General information
- Founded: 2002 (Original incarnation)
- Folded: 2012 (Second incarnation)
- Headquartered: Arena at Gwinnett Center in Duluth, Georgia
- Colors: Blue, black, white
- Mascot: Blu

Personnel
- Owner: Doug MacGregor
- Head coach: Dean Cokinos
- President: Corey Remillard

Team history
- First franchise Nashville Kats (1997–2001); Georgia Force (2002–2008); ; Second franchise Tennessee Valley Vipers (2000–2004, 2006–2009); Alabama Vipers (2010); Georgia Force (2011–2012); ;

Home fields
- Philips Arena (2002, 2005–2007); Arena at Gwinnett Center (2003–2004, 2008, 2011–2012);

League / conference affiliations
- Arena Football League (2002–2012) American Conference (2002–2008, 2011–2012) South (1997–2001, 2005–2007) ; ;

Championships
- Conference championships: 1 2005; Prior to 2005, the AFL did not have conference championship games
- Division championships: 3 2005, 2007, 2008;

Playoff appearances (6)
- 2003, 2005, 2006, 2007, 2008, 2012;

= Georgia Force =

Arena football team

The Georgia Force was an Arena Football League (AFL) team based in Gwinnett County, Georgia, United States (part of suburban Atlanta) that played in the South Division of the American Conference. The team was owned by Doug MacGregor and Donn Jennings.

Following the termination of operations of the Arena Football League on August 4, 2009, Georgia Force officials quickly followed with a release that indicated that they, too, were ceasing operations.

In 2010, the Alabama Vipers announced they would leave Huntsville, and would move to suburban Atlanta for the 2011 AFL season, once again playing home games at Arena at Gwinnett Center.

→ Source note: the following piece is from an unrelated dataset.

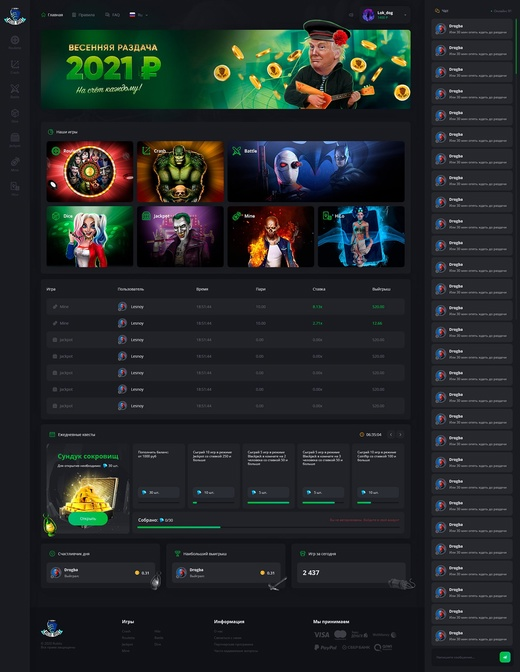Image resolution: width=520 pixels, height=672 pixels.
Task: Click the green Открыть treasure chest button
Action: (x=88, y=519)
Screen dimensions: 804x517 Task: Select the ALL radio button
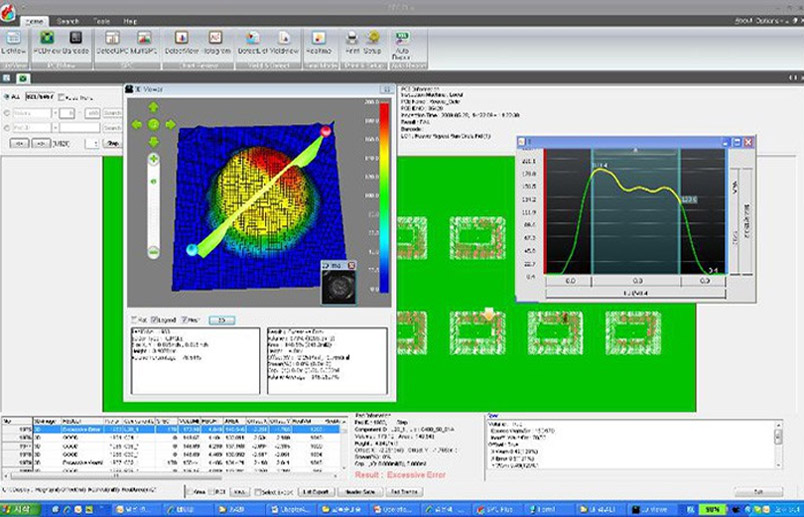(7, 97)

Following the 2012 season, the franchise folded citing, "The market never responded to our extensive marketing and sales campaign," said team president Corey Remillard. "With all of the outreach, marketing, community and public relations that we put forward, it would have been impossible to not know that we were playing here, and the city simply did not respond. Atlanta is simply not a football town."

==History==

===The original Nashville Kats===

The team began as the first Nashville Kats team from 1997 to 2001. The original Kats played in the Nashville Arena (later known as Gaylord Entertainment Center, now known as Bridgestone Arena) in downtown Nashville and were initially coached by Eddie Khayat in 1997 and 1998. Khayat was then succeeded by Pat Sperduto for the balance of the team's time in Nashville. The Kats were the league's "Organization of the Year" for their inaugural year of 1997, and were in the playoffs for every season of their relatively brief existence, even playing in the ArenaBowl each of their final two seasons, albeit losing both times they reached the AFL's championship game.

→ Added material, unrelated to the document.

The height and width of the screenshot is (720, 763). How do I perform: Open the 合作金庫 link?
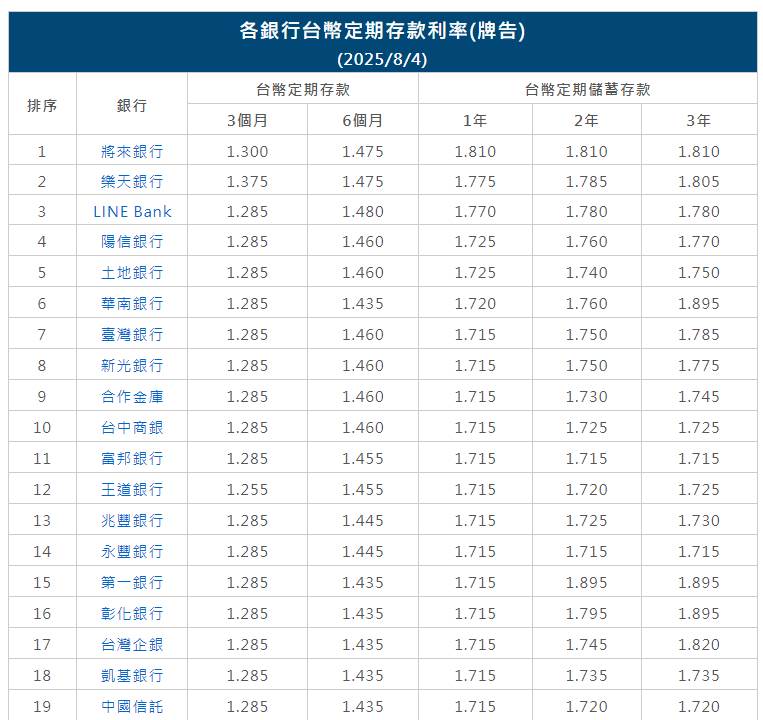pos(132,397)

Virgil Williams, an Atlanta businessman, purchased the franchise for nearly $10 million in December 2001, and moved the team to Atlanta after the team's previous owners failed to negotiate a favorable lease with the arena's primary tenant and manager, the National Hockey League's Nashville Predators. The Kats would return to Nashville as an expansion team in 2005 (in a situation similar to the National Football League's Cleveland Browns). The second Nashville Kats team would fold after a losing 2007 season.

===First dispersal draft===
1. OL/DL Mike Lawson- (Miami)-formerly Florida Bobcats
2. WR/DB Kusanti Abdul-Salaam - (UCLA)-formerly Oklahoma Wranglers
3. FB/DB Scott Byrd Johnson (Ole Miss)-formerly-Knoxville Nighthawks(PIFL)
4. OL/DL Marcus Keyes (North Alabama)-formerly- Florida Bobcats
5. DS Scotty Lundsey (Stephen F. Austin)-formerly-Houston Thunderbears
6. DB Nate Jacks (University of Kansas)-formerly-Lincoln Capitols (NIFL)

===Georgia Force===
The rechristened Force initially played in Duluth, a suburb of Atlanta, in the Arena at Gwinnett Center until relocating in the 2004 season to Philips Arena in downtown Atlanta.

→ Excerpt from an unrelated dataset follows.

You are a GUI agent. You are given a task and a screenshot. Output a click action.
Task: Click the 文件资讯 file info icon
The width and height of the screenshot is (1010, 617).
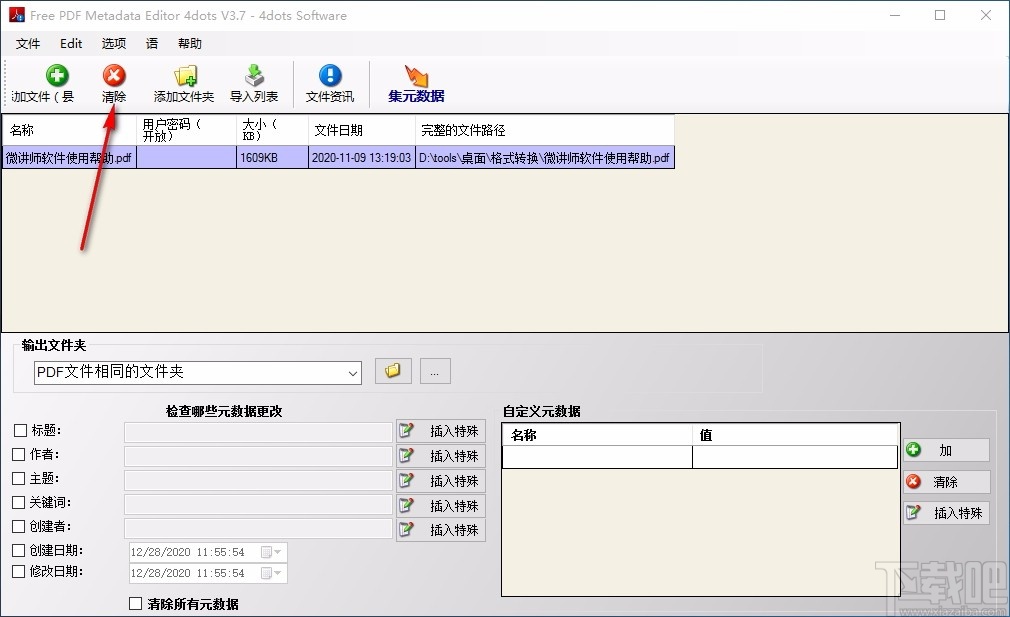tap(329, 83)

The team name was chosen through a contest in the Atlanta Journal-Constitution. Anthony R Ward submitted the winning name.

Under Williams' three-year tenure as owner, the team made the playoffs one time in 2003. Upon selling the team to Atlanta Falcons owner Arthur Blank in September 2004, it was announced that the franchise would return to the downtown Philips Arena for the 2005 season in response to fan desires as expressed in a poll. However, following the 2007 season, the Force announced they were returning to the Gwinnett Center in 2008 after signing a 10-year lease.

The Georgia Force's only rival in the Arena Football League was the New Orleans VooDoo. Previous owners of both teams, owned NFL teams in the same market. The New Orleans Saints rivaled with The Atlanta Falcons & The New Orleans VooDoo rivaled with The Georgia Force.

The 2005 season was, by far, the most successful in team history with highlights including a conference-best 11–5 record, and undefeated home record (8–0), a division title, a National Conference Championship, and a trip to ArenaBowl XIX. They lost to the Colorado Crush, 51–48.
They also won Southern Division titles in 2007 and 2008.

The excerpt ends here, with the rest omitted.